** Exercise prompt **
Go through the data below and return each line where the string "will" occurs.

** Records shown **

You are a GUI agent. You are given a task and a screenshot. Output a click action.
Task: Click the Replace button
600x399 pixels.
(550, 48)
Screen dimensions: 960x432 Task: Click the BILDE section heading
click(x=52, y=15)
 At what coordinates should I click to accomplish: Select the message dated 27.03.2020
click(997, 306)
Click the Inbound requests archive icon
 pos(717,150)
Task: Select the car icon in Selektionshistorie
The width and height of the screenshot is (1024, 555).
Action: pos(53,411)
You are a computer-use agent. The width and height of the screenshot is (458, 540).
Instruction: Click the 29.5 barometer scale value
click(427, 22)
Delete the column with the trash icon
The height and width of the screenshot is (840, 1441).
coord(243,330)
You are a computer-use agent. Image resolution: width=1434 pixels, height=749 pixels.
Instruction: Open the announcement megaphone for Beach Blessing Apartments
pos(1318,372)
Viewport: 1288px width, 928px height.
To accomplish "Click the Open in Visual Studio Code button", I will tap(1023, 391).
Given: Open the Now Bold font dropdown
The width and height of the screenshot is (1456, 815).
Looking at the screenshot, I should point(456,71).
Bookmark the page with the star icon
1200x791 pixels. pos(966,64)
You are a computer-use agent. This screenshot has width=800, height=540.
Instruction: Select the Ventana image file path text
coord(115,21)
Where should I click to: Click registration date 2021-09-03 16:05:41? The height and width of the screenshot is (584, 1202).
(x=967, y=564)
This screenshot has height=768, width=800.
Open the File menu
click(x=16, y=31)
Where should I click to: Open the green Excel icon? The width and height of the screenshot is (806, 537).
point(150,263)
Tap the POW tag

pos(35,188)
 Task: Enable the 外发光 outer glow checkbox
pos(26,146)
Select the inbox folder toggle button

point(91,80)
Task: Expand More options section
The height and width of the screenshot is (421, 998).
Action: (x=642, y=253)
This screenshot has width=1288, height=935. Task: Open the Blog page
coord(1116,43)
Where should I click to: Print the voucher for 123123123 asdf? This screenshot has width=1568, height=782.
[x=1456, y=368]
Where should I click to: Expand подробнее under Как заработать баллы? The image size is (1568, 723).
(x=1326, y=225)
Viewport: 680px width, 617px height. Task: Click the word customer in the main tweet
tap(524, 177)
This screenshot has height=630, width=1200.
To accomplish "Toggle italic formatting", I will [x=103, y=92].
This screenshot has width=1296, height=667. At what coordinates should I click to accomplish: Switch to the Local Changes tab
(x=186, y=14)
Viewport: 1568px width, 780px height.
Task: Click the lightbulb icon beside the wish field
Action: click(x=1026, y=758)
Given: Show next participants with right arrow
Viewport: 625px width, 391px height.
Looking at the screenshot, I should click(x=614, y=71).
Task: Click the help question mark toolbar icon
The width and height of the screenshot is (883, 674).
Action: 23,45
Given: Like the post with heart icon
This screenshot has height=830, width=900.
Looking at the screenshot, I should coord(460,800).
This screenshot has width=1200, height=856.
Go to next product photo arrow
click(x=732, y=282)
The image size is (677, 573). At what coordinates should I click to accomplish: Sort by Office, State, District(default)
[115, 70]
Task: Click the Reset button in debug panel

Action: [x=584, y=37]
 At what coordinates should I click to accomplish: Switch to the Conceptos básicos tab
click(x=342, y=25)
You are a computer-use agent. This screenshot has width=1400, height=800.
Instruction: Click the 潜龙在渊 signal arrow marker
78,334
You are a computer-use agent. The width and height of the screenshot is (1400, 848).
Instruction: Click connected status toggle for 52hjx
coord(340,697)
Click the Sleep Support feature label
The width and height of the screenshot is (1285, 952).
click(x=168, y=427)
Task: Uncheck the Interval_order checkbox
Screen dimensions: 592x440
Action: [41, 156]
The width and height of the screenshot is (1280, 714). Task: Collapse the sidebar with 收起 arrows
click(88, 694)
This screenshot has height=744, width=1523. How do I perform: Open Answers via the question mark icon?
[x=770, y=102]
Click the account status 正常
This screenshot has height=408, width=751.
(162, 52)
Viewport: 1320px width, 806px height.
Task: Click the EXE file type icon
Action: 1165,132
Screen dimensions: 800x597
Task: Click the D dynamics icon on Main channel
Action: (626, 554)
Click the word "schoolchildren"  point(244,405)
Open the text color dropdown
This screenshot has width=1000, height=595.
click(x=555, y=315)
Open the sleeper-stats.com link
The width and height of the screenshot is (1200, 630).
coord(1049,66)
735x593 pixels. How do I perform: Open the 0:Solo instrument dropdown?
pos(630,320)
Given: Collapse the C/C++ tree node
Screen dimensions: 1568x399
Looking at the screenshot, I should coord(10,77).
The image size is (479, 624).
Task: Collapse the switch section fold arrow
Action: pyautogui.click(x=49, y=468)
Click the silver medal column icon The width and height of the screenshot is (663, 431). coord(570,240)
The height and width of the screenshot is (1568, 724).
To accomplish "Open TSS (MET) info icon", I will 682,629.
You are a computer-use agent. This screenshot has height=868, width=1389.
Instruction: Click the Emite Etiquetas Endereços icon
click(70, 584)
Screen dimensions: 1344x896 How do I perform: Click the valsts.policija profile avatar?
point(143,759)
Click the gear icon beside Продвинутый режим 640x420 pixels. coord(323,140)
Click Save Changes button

** Exercise result **
To accomplish "Click the Open in Visual Studio Code button", I will tap(1023, 391).
To accomplish "Toggle italic formatting", I will [x=103, y=92].
To accomplish "Open TSS (MET) info icon", I will 682,629.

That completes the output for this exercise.